[WORK INSTRUCTIONS]: Every line of the listing should be transcribed exactly, with nothing left out.
** ENTRIES SUPPLIED follows **
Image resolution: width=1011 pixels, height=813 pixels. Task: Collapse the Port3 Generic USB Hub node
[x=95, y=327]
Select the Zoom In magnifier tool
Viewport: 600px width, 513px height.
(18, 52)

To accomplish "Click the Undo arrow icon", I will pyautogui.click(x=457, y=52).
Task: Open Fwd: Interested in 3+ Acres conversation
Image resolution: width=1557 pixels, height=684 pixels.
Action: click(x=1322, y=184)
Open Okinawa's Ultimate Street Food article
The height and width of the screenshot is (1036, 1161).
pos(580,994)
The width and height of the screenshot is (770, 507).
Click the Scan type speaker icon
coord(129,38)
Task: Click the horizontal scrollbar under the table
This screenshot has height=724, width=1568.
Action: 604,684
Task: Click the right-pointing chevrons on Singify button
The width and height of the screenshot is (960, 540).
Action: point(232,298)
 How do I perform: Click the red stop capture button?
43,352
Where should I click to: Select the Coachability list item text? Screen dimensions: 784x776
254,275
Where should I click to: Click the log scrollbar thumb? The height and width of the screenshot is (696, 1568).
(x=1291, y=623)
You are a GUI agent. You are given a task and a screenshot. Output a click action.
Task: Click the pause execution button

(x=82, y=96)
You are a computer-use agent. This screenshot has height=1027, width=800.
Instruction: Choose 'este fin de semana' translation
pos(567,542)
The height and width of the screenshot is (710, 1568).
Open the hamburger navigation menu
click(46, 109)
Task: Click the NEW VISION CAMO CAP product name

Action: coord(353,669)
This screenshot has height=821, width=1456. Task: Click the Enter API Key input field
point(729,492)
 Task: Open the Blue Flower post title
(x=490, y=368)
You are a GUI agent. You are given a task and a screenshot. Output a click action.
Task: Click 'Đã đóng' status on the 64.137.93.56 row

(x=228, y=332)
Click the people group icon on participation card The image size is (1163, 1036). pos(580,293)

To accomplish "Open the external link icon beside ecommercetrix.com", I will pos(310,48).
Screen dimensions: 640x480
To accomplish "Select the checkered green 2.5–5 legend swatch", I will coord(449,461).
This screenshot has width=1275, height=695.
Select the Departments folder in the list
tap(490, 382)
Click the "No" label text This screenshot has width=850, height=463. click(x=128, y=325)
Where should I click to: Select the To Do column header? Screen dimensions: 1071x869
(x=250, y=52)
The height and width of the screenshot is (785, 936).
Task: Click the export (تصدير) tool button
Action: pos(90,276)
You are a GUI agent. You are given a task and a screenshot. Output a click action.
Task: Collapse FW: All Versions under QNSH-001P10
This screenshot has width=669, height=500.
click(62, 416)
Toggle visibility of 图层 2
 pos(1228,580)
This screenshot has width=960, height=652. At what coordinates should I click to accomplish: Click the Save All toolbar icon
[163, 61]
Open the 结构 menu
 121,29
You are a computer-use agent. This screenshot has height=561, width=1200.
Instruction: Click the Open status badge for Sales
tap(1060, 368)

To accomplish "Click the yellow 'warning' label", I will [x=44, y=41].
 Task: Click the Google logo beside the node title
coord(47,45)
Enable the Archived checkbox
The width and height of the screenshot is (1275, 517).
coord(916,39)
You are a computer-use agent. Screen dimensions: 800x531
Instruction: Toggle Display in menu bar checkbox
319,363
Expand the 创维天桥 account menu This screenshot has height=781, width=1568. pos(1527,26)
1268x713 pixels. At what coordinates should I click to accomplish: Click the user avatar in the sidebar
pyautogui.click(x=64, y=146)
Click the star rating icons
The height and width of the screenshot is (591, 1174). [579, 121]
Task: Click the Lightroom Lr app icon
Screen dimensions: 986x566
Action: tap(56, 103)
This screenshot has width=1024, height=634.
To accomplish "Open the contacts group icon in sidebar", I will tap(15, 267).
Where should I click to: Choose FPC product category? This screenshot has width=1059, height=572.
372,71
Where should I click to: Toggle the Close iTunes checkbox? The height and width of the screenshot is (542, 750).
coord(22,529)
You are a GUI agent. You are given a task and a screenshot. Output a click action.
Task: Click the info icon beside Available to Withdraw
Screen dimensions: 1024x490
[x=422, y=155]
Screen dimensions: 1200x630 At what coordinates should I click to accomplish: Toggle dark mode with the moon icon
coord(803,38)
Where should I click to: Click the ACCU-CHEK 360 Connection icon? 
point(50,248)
** End of ENTRIES SUPPLIED **
[YOUR RESPONSE]:
Image resolution: width=1011 pixels, height=813 pixels. Task: Collapse the Port3 Generic USB Hub node
[x=95, y=327]
Select the Zoom In magnifier tool
Viewport: 600px width, 513px height.
(18, 52)

To accomplish "Click the Undo arrow icon", I will pyautogui.click(x=457, y=52).
Task: Open Fwd: Interested in 3+ Acres conversation
Image resolution: width=1557 pixels, height=684 pixels.
Action: click(x=1322, y=184)
Open Okinawa's Ultimate Street Food article
The height and width of the screenshot is (1036, 1161).
pos(580,994)
The width and height of the screenshot is (770, 507).
Click the Scan type speaker icon
coord(129,38)
Task: Click the horizontal scrollbar under the table
This screenshot has height=724, width=1568.
Action: 604,684
Task: Click the right-pointing chevrons on Singify button
The width and height of the screenshot is (960, 540).
Action: point(232,298)
 How do I perform: Click the red stop capture button?
43,352
Where should I click to: Select the Coachability list item text? Screen dimensions: 784x776
254,275
Where should I click to: Click the log scrollbar thumb? The height and width of the screenshot is (696, 1568).
(x=1291, y=623)
You are a GUI agent. You are given a task and a screenshot. Output a click action.
Task: Click the pause execution button

(x=82, y=96)
You are a computer-use agent. This screenshot has height=1027, width=800.
Instruction: Choose 'este fin de semana' translation
pos(567,542)
The height and width of the screenshot is (710, 1568).
Open the hamburger navigation menu
click(46, 109)
Task: Click the NEW VISION CAMO CAP product name

Action: coord(353,669)
This screenshot has height=821, width=1456. Task: Click the Enter API Key input field
point(729,492)
 Task: Open the Blue Flower post title
(x=490, y=368)
You are a GUI agent. You are given a task and a screenshot. Output a click action.
Task: Click 'Đã đóng' status on the 64.137.93.56 row

(x=228, y=332)
Click the people group icon on participation card The image size is (1163, 1036). pos(580,293)

To accomplish "Open the external link icon beside ecommercetrix.com", I will pos(310,48).
Screen dimensions: 640x480
To accomplish "Select the checkered green 2.5–5 legend swatch", I will coord(449,461).
This screenshot has width=1275, height=695.
Select the Departments folder in the list
tap(490, 382)
Click the "No" label text This screenshot has width=850, height=463. click(x=128, y=325)
Where should I click to: Select the To Do column header? Screen dimensions: 1071x869
(x=250, y=52)
The height and width of the screenshot is (785, 936).
Task: Click the export (تصدير) tool button
Action: pos(90,276)
You are a GUI agent. You are given a task and a screenshot. Output a click action.
Task: Collapse FW: All Versions under QNSH-001P10
This screenshot has width=669, height=500.
click(62, 416)
Toggle visibility of 图层 2
 pos(1228,580)
This screenshot has width=960, height=652. At what coordinates should I click to accomplish: Click the Save All toolbar icon
[163, 61]
Open the 结构 menu
 121,29
You are a computer-use agent. This screenshot has height=561, width=1200.
Instruction: Click the Open status badge for Sales
tap(1060, 368)

To accomplish "Click the yellow 'warning' label", I will [x=44, y=41].
 Task: Click the Google logo beside the node title
coord(47,45)
Enable the Archived checkbox
The width and height of the screenshot is (1275, 517).
coord(916,39)
You are a computer-use agent. Screen dimensions: 800x531
Instruction: Toggle Display in menu bar checkbox
319,363
Expand the 创维天桥 account menu This screenshot has height=781, width=1568. pos(1527,26)
1268x713 pixels. At what coordinates should I click to accomplish: Click the user avatar in the sidebar
pyautogui.click(x=64, y=146)
Click the star rating icons
The height and width of the screenshot is (591, 1174). [579, 121]
Task: Click the Lightroom Lr app icon
Screen dimensions: 986x566
Action: tap(56, 103)
This screenshot has width=1024, height=634.
To accomplish "Open the contacts group icon in sidebar", I will tap(15, 267).
Where should I click to: Choose FPC product category? This screenshot has width=1059, height=572.
372,71
Where should I click to: Toggle the Close iTunes checkbox? The height and width of the screenshot is (542, 750).
coord(22,529)
You are a GUI agent. You are given a task and a screenshot. Output a click action.
Task: Click the info icon beside Available to Withdraw
Screen dimensions: 1024x490
[x=422, y=155]
Screen dimensions: 1200x630 At what coordinates should I click to accomplish: Toggle dark mode with the moon icon
coord(803,38)
Where should I click to: Click the ACCU-CHEK 360 Connection icon? 
point(50,248)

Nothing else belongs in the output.